JEMBER, RADARJEMBER.ID – Keberadaan sepeda tua yang sering dipakai oleh anggota Kosti Jember memiliki banyak perbedaan. Mulai dari bentuk, besar kecilnya ukuran, hingga merek sepeda dan harganya. Para pencinta sepeda tua itu pun banyak memburu jenis sepeda termasuk onderdilnya.
Bagi warga yang tidak hobi dan tidak pernah punya koleksi, keberadaan sepeda tua mungkin biasa saja. Tetapi, di balik sepeda lawas itu ada hal yang membedakan dengan sepeda zaman sekarang. Contoh saja, sepeda tua cukup tangguh dan tahan banting. Berbeda dengan sepeda zaman sekarang yang terkadang mudah bengkok karena saking tipisnya bahan-bahan di sepeda.
Di kalangan pecinta sepeda ini, mereka tetap berburu merek dan keunikan sepeda. Ali Al-Hasyimi menyebut, merek sepeda tua paling diburu adalah BSA Militer lipat. “Itu harganya saat ini sekitar Rp 150 juta. Bisa juga lebih,” katanya. Yek Ali yang kemudian menyeruput kopi melanjutkan, sepeda ini adalah sepeda yang pernah dipakai pada zaman perang. Sepeda tersebut banyak yang dilempar dari atas helikopter atau pesawat terbang untuk kendaraan perang.

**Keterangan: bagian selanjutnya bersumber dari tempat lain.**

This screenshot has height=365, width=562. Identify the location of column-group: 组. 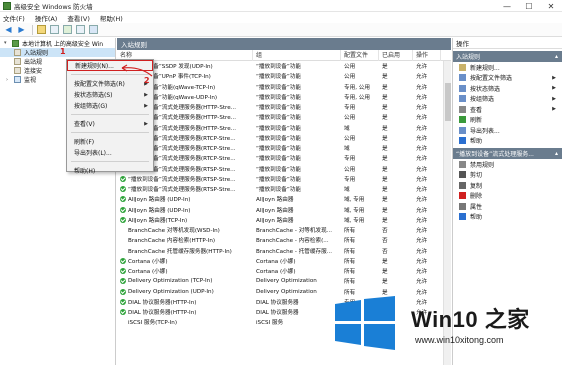
(297, 55).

Pria itu pun menunjukkan beberapa jenis sepeda miliknya. Ia juga meminta Jawa Pos Radar Jember mencobanya untuk keliling sekitar rumah Yek Ali yang berada di depan Kantor Kelurahan Jember Kidul itu. Selanjutnya, Yek Ali kembali menjelaskan beberapa merek sepeda tua yang tetap diburu banyak orang. “Merek sepeda yang banyak di Jember yaitu Gazelle seri 5 dan 11. Harganya antara Rp 30 juta sampai Rp 50 juta. Kalau sepeda merek BSA Militer lipat, sejauh ini saya belum tahu itu ada atau tidak di Jember,” ucapnya.
Sepeda tua yang juga diburu yakni merek Fongers dengan kisaran harga Rp 20 juta sampai Rp 30 juta. Keberadaan sepeda ini menurutnya cukup banyak di Jember. “Ini mungkin belum bisa dijangkau semua kalangan. Tetapi ada juga sepeda tua yang harganya lebih rendah,” jelasnya.

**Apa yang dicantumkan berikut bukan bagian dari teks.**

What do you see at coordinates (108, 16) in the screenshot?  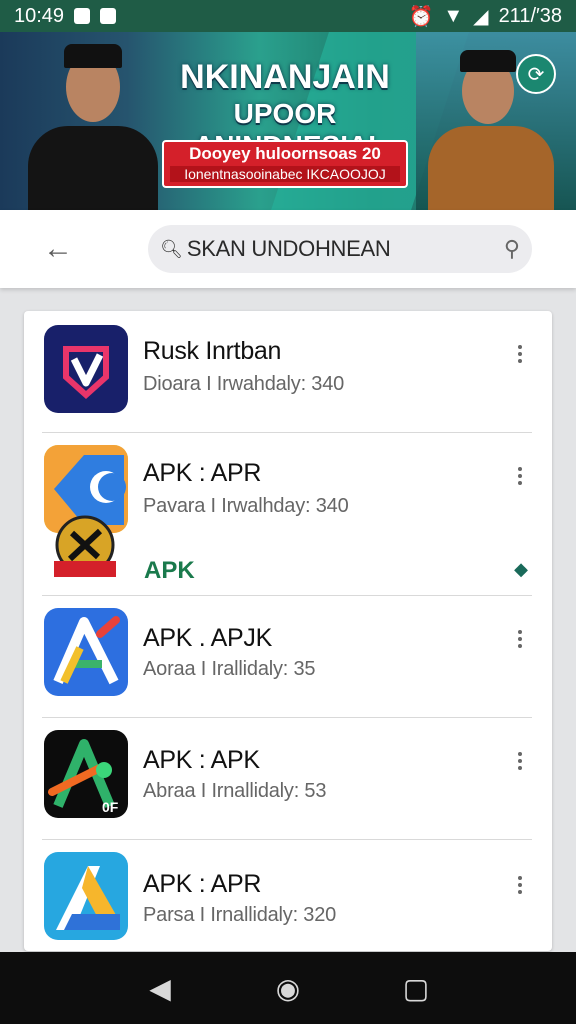 I see `image-notification-icon` at bounding box center [108, 16].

Sepeda standar dimaksud yaitu Royal, Humber Philips, Batavus, dan beberapa merek lain. Harga Humber serta sepeda lain menurutnya ada pada kisaran Rp 5 juta sampai Rp 10 juta. “Di bawahnya masih ada, tetapi tidak banyak diburu orang. Biasanya ada yang dipakai untuk merumput, untuk kerja, dan yang lain,” ungkapnya.
Tak hanya soal merek, tingkat orisinalitas pada bagian sepeda menurutnya juga memengaruhi harga. Semakin kondisinya baik dan orisinal, maka semakin mahal. “Onderdil sepeda juga demikian. Kalau orisinal itu masih tetap mahal, jadi beda dengan yang tiruan,” ulasnya.
Dia mencontohkan, satu lampu sepeda ontel jenis lampu Lucidus yang orisinal harganya mencapai Rp 1 juta. Belum lagi pada bagian lain seperti rem, velg, jeruji, gir, tempat duduk, selebor, dan sebagainya. Semua itu, masih memiliki harga jual yang tinggi. Melihat apakah barangnya masih ori atau tidak.
Sekalipun barang-barang itu kuno, tetapi suku cadangnya masih mudah ditemukan. Biasanya, dijual oleh para kolektor pada saat ada acara pertemuan. “Sejak pandemi korona, Kosti tidak mengadakan pertemuan besar dengan ngontel bareng. Semoga saja tahun ini bisa. Harapan kami, persaudaraan antara semua komunitas tetap baik dan ke depan bisa bersepeda bersama-sama lagi,” pungkasnya.